Mind you, I do not know this gentleman on a personal level, but when you hear a story, usually it is easy to tell a bullshitter from someone who is telling the truth. This guy sounded very sincere and he's also offered to send documentation of his job after I questioned his story.

The last thing I wanted to touch on was regarding this comment:

"Why not just work out contextual relevance and matching advertisers to publishers a bit better?"

In case you are not too familiar with how our system works, people often manage their own accounts and we cannot police people and tell them "NO". The accounts we manage we go for relevance. We give plenty of information about buying relevant links to your site. We offer a search option so advertisers can enter their keywords and locate sites relevant to them. I'm just not sure what else we could do. So due to this, we have to look at the system as a whole, not just what we do.

Anyhow, thanks for the "hard hitting" questions and comments! It's people like you that keep people on the straight and narrow. hehe. Honestly, you have some of the 'better' constructive criticism I've read and we definitely welcome it. Feel free to shoot me an email personally if you ever want to know more.

August 23, 2005 - 5:41am

>He said Larry's comment was "they do not interfere with the common goal of Google, so we see nothing wrong with it."

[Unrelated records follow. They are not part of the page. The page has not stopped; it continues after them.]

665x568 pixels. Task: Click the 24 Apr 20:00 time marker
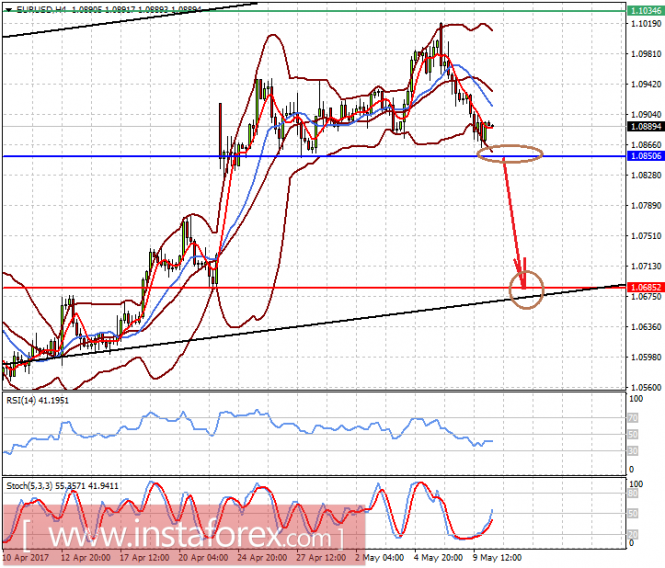[x=262, y=557]

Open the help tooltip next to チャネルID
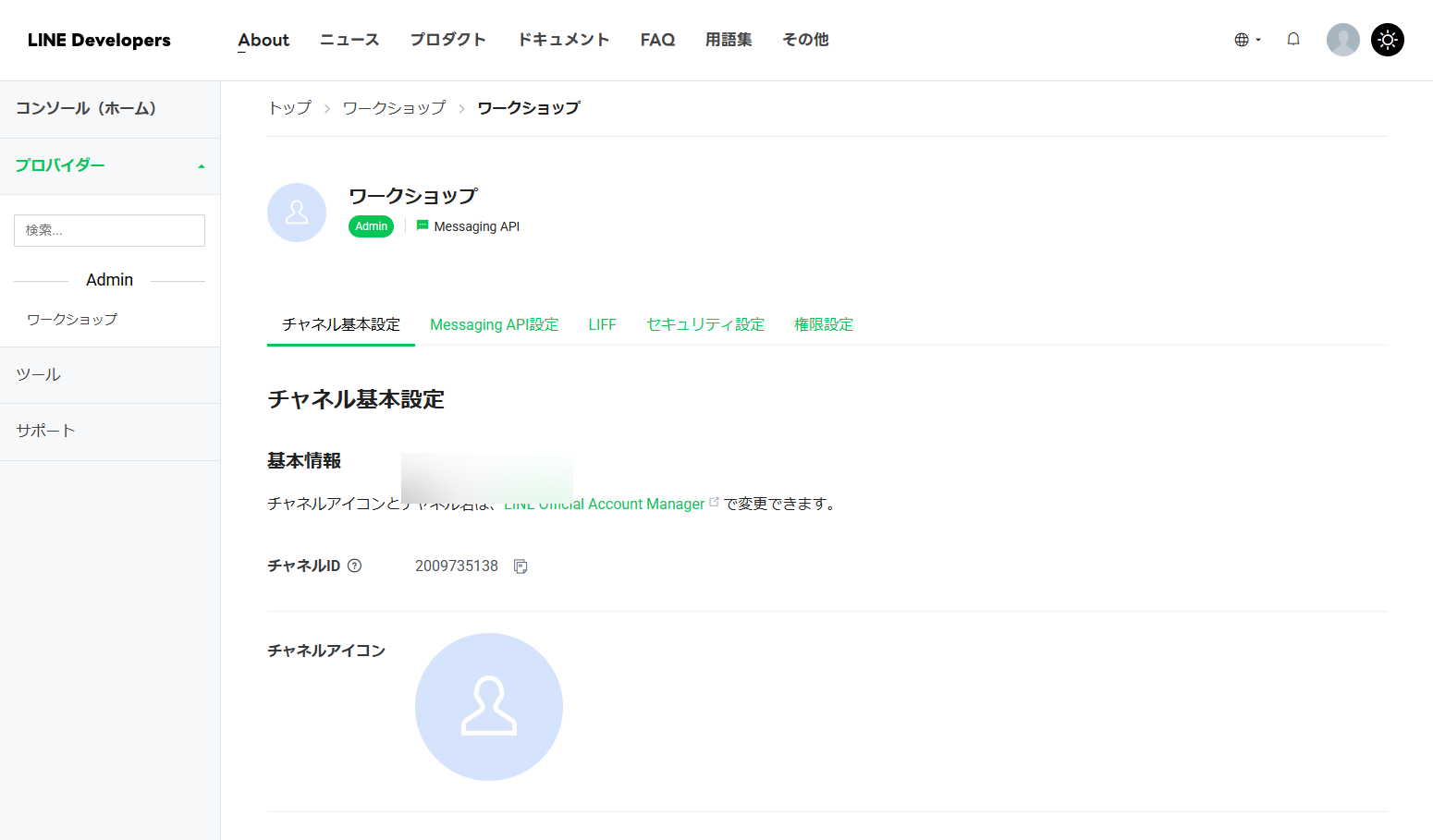(355, 565)
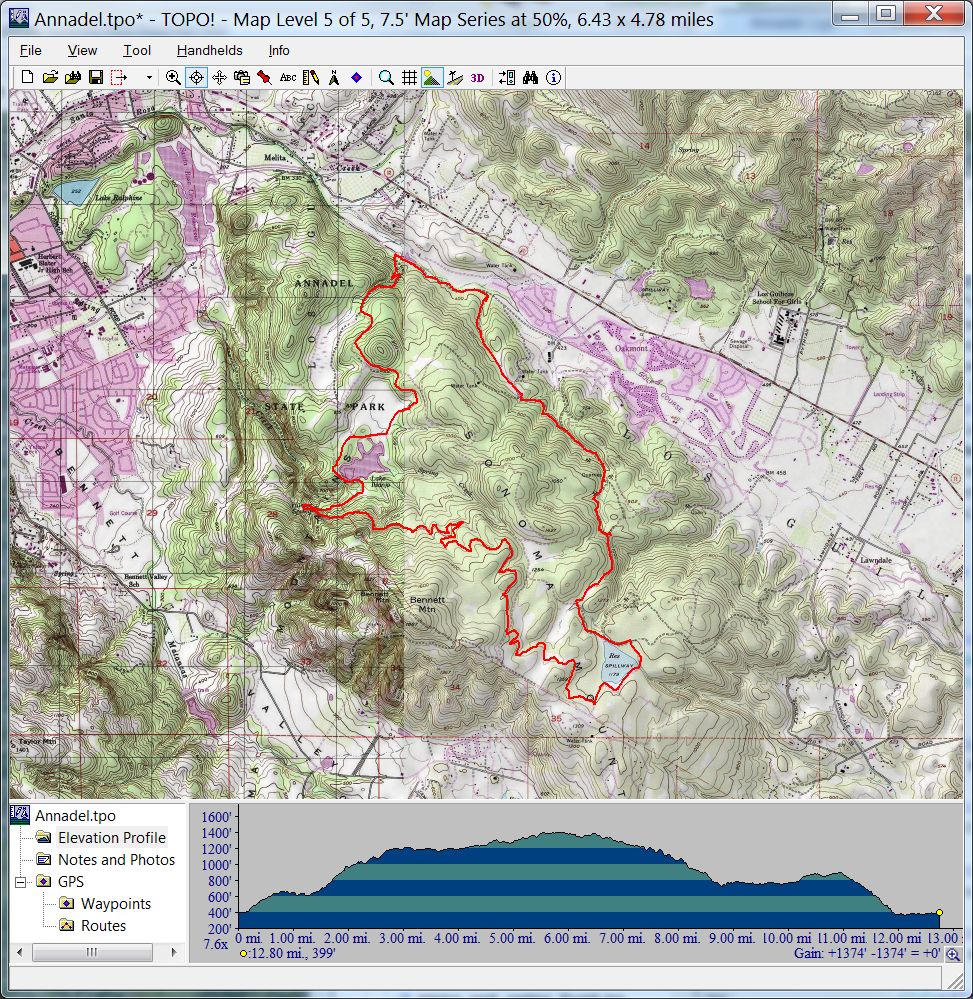Image resolution: width=973 pixels, height=999 pixels.
Task: Pick the compass bearing tool
Action: [x=334, y=77]
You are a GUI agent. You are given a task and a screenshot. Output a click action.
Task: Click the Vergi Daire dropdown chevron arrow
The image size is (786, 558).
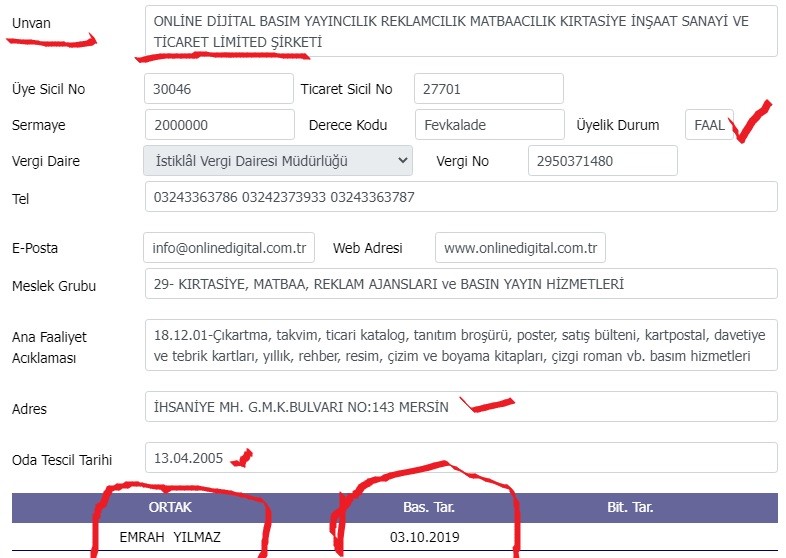pyautogui.click(x=402, y=161)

All I got from Larry was a scowl.

Why again did Google delist all of the SearchKing pages?

I don't think buying or selling links is bad (as I do both) but if it is not contextually relevant the risk profile is drastically raised.

A Reader
August 25, 2005 - 5:13am

Heh...I guess that shows Larry's personality is similar to Google's personality. They always keep you guessing.

SearchKing was selling pagerank, we sell contextual ads. Big difference. Google sells text ads. Yahoo sells text ads. If we base our entire business model around a patented technology owned by Google, then I think you could compare what we do to what SearchKing did.

I also whole heartly agree with you on relevancy. What's the point of placing a text ad on a site in which it's visitors are not interested in what the text link has to say?